■ Task prompt:
Rewrite the material below, changing each "Viewport" to "Window size" and leaving everything else as it is.
#### Listing ####
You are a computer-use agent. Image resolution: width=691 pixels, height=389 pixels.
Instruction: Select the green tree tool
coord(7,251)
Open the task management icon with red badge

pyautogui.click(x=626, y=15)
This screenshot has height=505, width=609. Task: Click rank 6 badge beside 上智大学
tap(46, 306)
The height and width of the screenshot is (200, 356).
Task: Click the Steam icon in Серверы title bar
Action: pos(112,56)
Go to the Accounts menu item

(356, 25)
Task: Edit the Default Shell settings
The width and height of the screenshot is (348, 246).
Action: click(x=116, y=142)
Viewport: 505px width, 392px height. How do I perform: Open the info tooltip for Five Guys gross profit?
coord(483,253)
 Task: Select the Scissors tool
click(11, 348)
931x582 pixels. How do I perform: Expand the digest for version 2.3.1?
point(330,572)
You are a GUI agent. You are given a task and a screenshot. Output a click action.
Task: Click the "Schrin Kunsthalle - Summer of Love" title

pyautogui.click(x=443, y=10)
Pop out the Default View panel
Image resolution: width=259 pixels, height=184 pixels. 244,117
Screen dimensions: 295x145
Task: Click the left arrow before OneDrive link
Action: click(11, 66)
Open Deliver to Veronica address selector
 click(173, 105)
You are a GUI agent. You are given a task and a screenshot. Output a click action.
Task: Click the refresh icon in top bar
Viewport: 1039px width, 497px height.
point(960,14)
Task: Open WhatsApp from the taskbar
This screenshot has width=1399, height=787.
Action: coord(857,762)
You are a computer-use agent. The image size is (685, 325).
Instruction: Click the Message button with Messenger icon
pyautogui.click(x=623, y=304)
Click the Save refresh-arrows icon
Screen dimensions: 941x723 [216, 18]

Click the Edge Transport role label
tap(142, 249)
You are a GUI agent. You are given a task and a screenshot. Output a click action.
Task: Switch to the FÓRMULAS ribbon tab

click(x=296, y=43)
####
■ Answer for the task:
You are a computer-use agent. Image resolution: width=691 pixels, height=389 pixels.
Instruction: Select the green tree tool
coord(7,251)
Open the task management icon with red badge

pyautogui.click(x=626, y=15)
This screenshot has height=505, width=609. Task: Click rank 6 badge beside 上智大学
tap(46, 306)
The height and width of the screenshot is (200, 356).
Task: Click the Steam icon in Серверы title bar
Action: pos(112,56)
Go to the Accounts menu item

(356, 25)
Task: Edit the Default Shell settings
The width and height of the screenshot is (348, 246).
Action: click(x=116, y=142)
Window size: 505px width, 392px height. How do I perform: Open the info tooltip for Five Guys gross profit?
coord(483,253)
 Task: Select the Scissors tool
click(11, 348)
931x582 pixels. How do I perform: Expand the digest for version 2.3.1?
point(330,572)
You are a GUI agent. You are given a task and a screenshot. Output a click action.
Task: Click the "Schrin Kunsthalle - Summer of Love" title

pyautogui.click(x=443, y=10)
Pop out the Default View panel
Image resolution: width=259 pixels, height=184 pixels. 244,117
Screen dimensions: 295x145
Task: Click the left arrow before OneDrive link
Action: click(11, 66)
Open Deliver to Veronica address selector
 click(173, 105)
You are a GUI agent. You are given a task and a screenshot. Output a click action.
Task: Click the refresh icon in top bar
Window size: 1039px width, 497px height.
point(960,14)
Task: Open WhatsApp from the taskbar
This screenshot has width=1399, height=787.
Action: coord(857,762)
You are a computer-use agent. The image size is (685, 325).
Instruction: Click the Message button with Messenger icon
pyautogui.click(x=623, y=304)
Click the Save refresh-arrows icon
Screen dimensions: 941x723 [216, 18]

Click the Edge Transport role label
tap(142, 249)
You are a GUI agent. You are given a task and a screenshot. Output a click action.
Task: Switch to the FÓRMULAS ribbon tab

click(x=296, y=43)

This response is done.